Code Green, explores sustainability and the environment in light of the UN’s recent moves to tackle problems in the fashion industry. The essay tackles the writer’s thoughts of what it means to be in this era of transformation, in an industry finally veering its focus towards responsibility, mindfulness and change.
I have often found myself thinking about sustainability in light of my choices, big and small. With constant dialogue on the planet’s impending doom and the stark realisation that we aren’t doing nearly enough to stop it, it is hard not to think about it.
The present perception of sustainability is along the lines of a groundbreaking lifestyle that opens us up to an alternative of the trend fuelled consumption that we are destined for. But practice in many parts has shown otherwise.
In fashion, there is a serial offender- the fast fashion lifestyle many of us are accustomed to, some way or another. Cheaper takes on luxury items have a way of making us feel special. Vintage trends recreated for the market through polyester versions of tie-dye and destroyed denim. All accessible by an easy ‘Add to Basket’ option.
Some have been luckier, witnessing mindful living throughout their life. Preservation and purpose make part of their inheritance, passed down across generations. Many of the tools we need are right in front of us. All we need is to understand and appreciate their use, play a conscious role in using them and educate others to do better.
Earlier this year, I got to witness the launch of the United Nations Alliance for Sustainable Fashion at the Fourth Session of UN Environment Assembly in Nairobi, Kenya. The UN Environment Assembly is a programme that brings together stakeholders, government bodies and other organisations to address the critical environmental challenges facing the world today by setting priorities for global environmental policies and develop international environmental law.A timely launch, making concrete a plan of action for an industry that not only needs hope but strict direction moving forward.
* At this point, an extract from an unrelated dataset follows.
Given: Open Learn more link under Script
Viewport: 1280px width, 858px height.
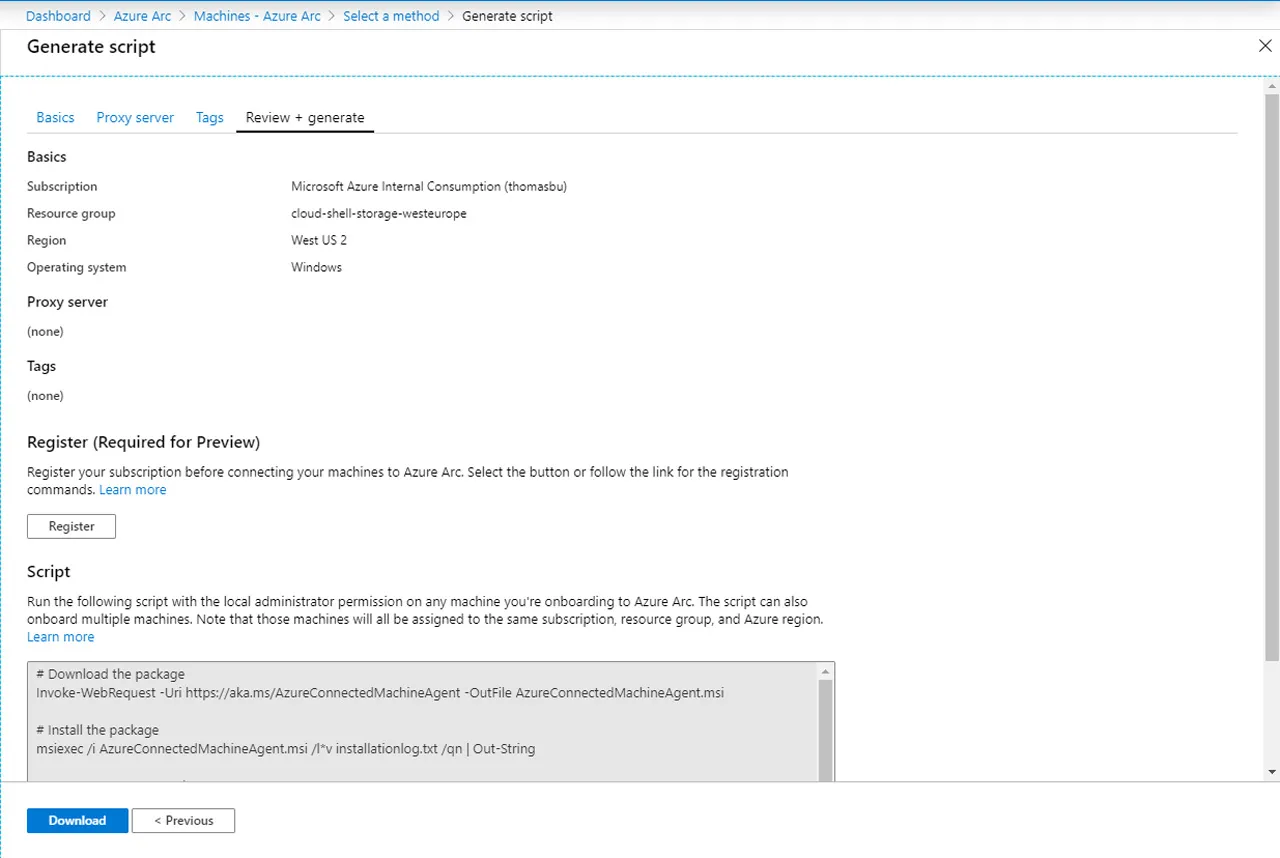Looking at the screenshot, I should [60, 637].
Until recently, the fashion industry’s impact on Earth was not taken seriously. Many of the standards set, both environmental and labour were often ignored. But it is clear — for the United Nations to specifically tackle sustainability issues in fashion, something must have gone terribly wrong.
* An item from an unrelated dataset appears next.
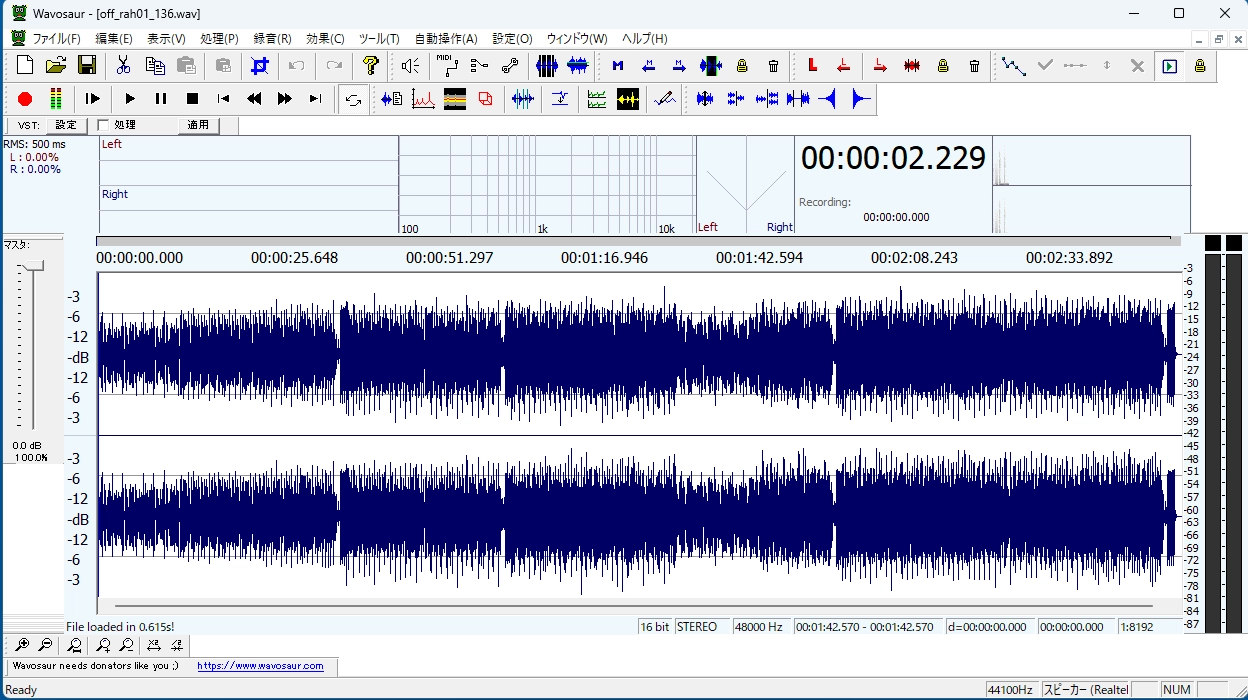The width and height of the screenshot is (1248, 700).
Task: Click the fade-in waveform icon
Action: tap(828, 99)
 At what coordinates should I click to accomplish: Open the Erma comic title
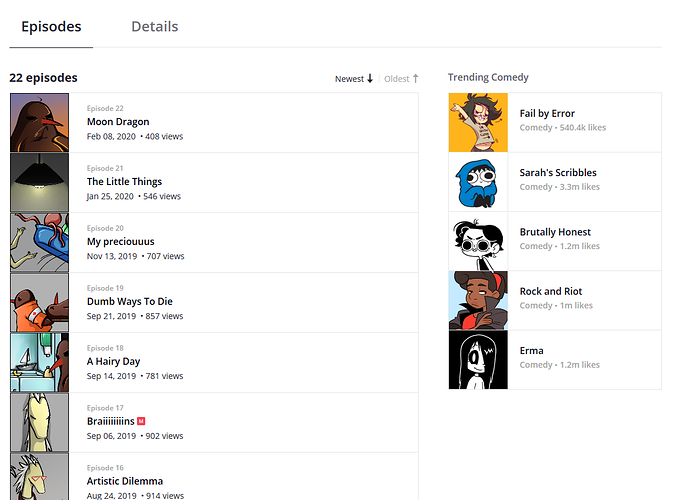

On the positive, we are on the cusp of an industry shift. Serious attention is being paid to the impact of fashion. Representatives from well known and young brands like H&M, Gucci, Olistic The Label, discussed their position on issues like toxic chemicals, the use of sustainable materials and reduction of industrial waste. The audience was not shy about asking the right questions and labels were willing to answer, adapt and learn how to be better. Initiatives like Forests for Fashion and T3 explored ways in which to use nature’s resources respectfully and a new concept of recycling plastics in this industry.
The past couple of years has seen many taking on the feat of disrupting fashion’s negative practices. The launch of the UN Alliance for Sustainable Fashion is a stepping stone for the future. We need bigger players to be part of the change. Countries need to set regulations, communities need to demand better and industries need to look beyond profits as just monetary value. Let us set out expectations for how we want our future to look like and work together to achieve them.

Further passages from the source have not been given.